I am working with a text document similar to the examples below.
File <- c("Location Name Code and Label Frequency Percentage",
" During the past 30 days, on how many days did you carry a weapon",
"44-44 Q13 such as a gun, knife, or club on school property?",
" 1 0 days 1,610 94.5",
" 2 1 day 71 4.3",
" 3 2 or 3 days 6 0.4",
" 4 4 or 5 days 3 0.2",
" 5 6 or more days 12 0.7",
" Missing 48",
"45-45 Q14 During the past 12 months, on how many days did you carry a gun?",
" 1 0 days 1,602 91.3",
" 2 1 day 84 5.0",
" 3 2 or 3 days 17 1.2",
" 4 4 or 5 days 6 0.3",
" 5 6 or more days 38 2.2",
" Missing 3",
" During the past 30 days, on how many days did you not go to school",
"46-46 Q15 because you felt you would be unsafe at school or on your way to or",
" from school?", " 1 0 days 1,407 80.4",
" 2 1 day 180 10.9",
" 3 2 or 3 days 97 5.4",
" 4 4 or 5 days 31 1.8",
" 5 6 or more days 26 1.5",
" Missing 9",
" During the past 12 months, how many times has someone threatened",
"47-47 Q16 or injured you with a weapon such as a gun, knife, or club on school",
" property?", " 1 0 times 1,590 92.5",
" 2 1 time 93 5.7",
" 3 2 or 3 times 10 0.7",
" 4 4 or 5 times 9 0.4",
" 5 6 or 7 times 6 0.3",
" 6 8 or 9 times 0 0.0",
" 7 10 or 11 times 3 0.2",
" 8 12 or more times 2 0.1",
" Missing 37",
" 4",
"")
From the above text I want to create another document like the below result:
Desired_Result <- c(
"q13: such as a gun, knife, or club on school property?" = "q13",
"q14: During the past 12 months, on how many days did you carry a gun?" = "q14",
"q15: because you felt you would be unsafe at school or on your way to or" = "q15",
"q16: or injured you with a weapon such as a gun, knife, or club on school" = "q16",
)
Nevertheless, q13, q15 and q16 are not complete questions because the rest of the questions lines are above or below the selected line with a regular expression.
QUESTION:
My question is how can I select the above or below lines of a regular expression selection while meeting another regular expression criteria and then adequately concatenate them?
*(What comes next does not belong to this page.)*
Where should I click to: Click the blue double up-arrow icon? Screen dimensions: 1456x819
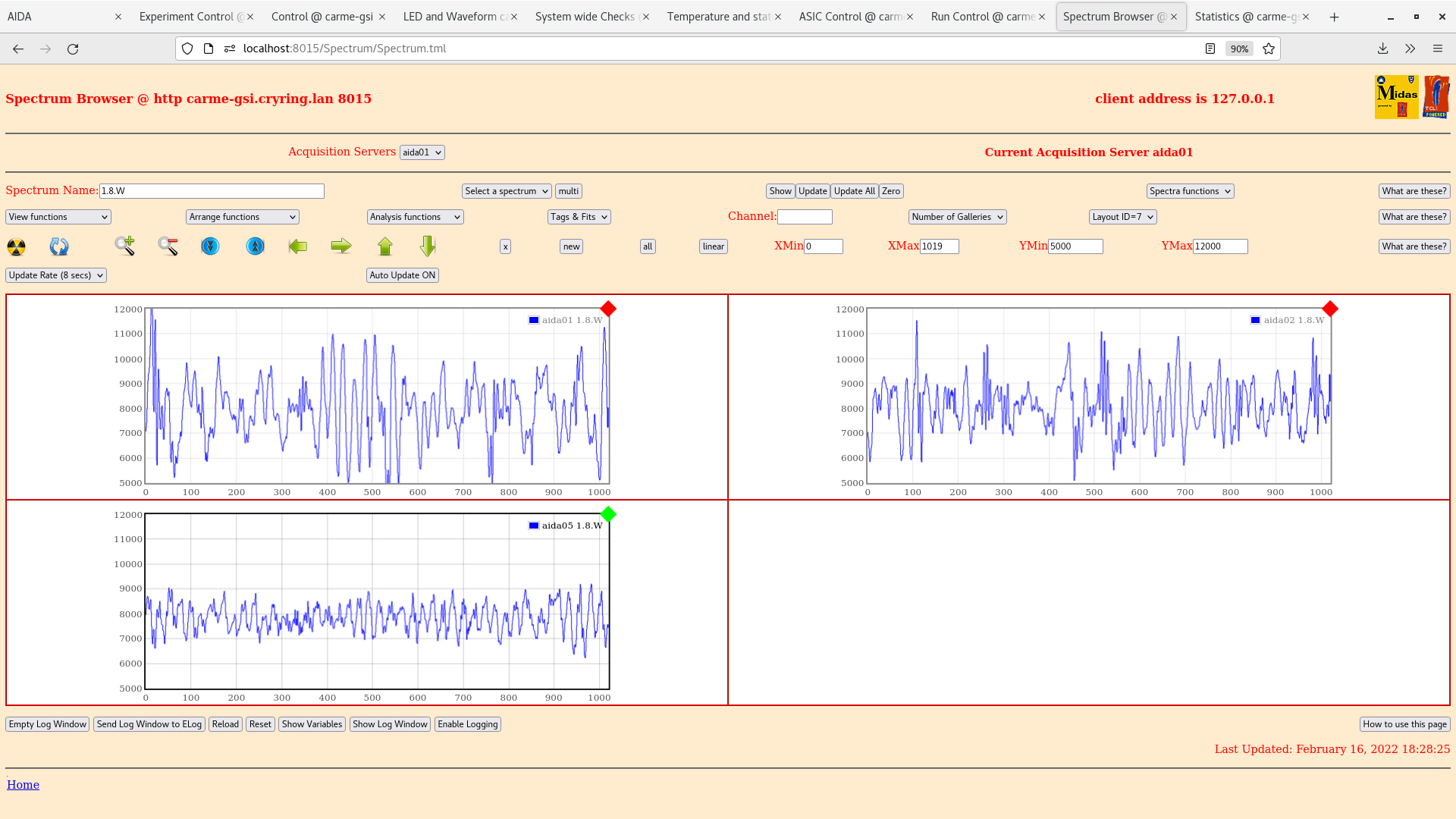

I accomplished the Desired_Result above using the following code:
Qs_Lines <- grep("[a-zA-Z]*Q[0-9][0-9]?", File, perl = TRUE, value = TRUE)
Qs_Lines <- str_trim(Qs_Lines)
Qs_Lines
# Extract Q ----
Qs <- Qs_Lines %>% str_extract("Q([0-9]){1,2}")
Qs
# Extract text after the Q[0-9][0-9]
Info_Lines <- str_extract(Qs_Lines, "[:blank:]+[a-zA-Z][a-zA-Z].*") %>% str_trim
Info_Lines
# Select lines before Qs if the sentence in Q lines is not complete
# Line_Before_Qs <- str_subset(File, "^\\s{18,19}[A-Z][a-z]") %>% str_trim()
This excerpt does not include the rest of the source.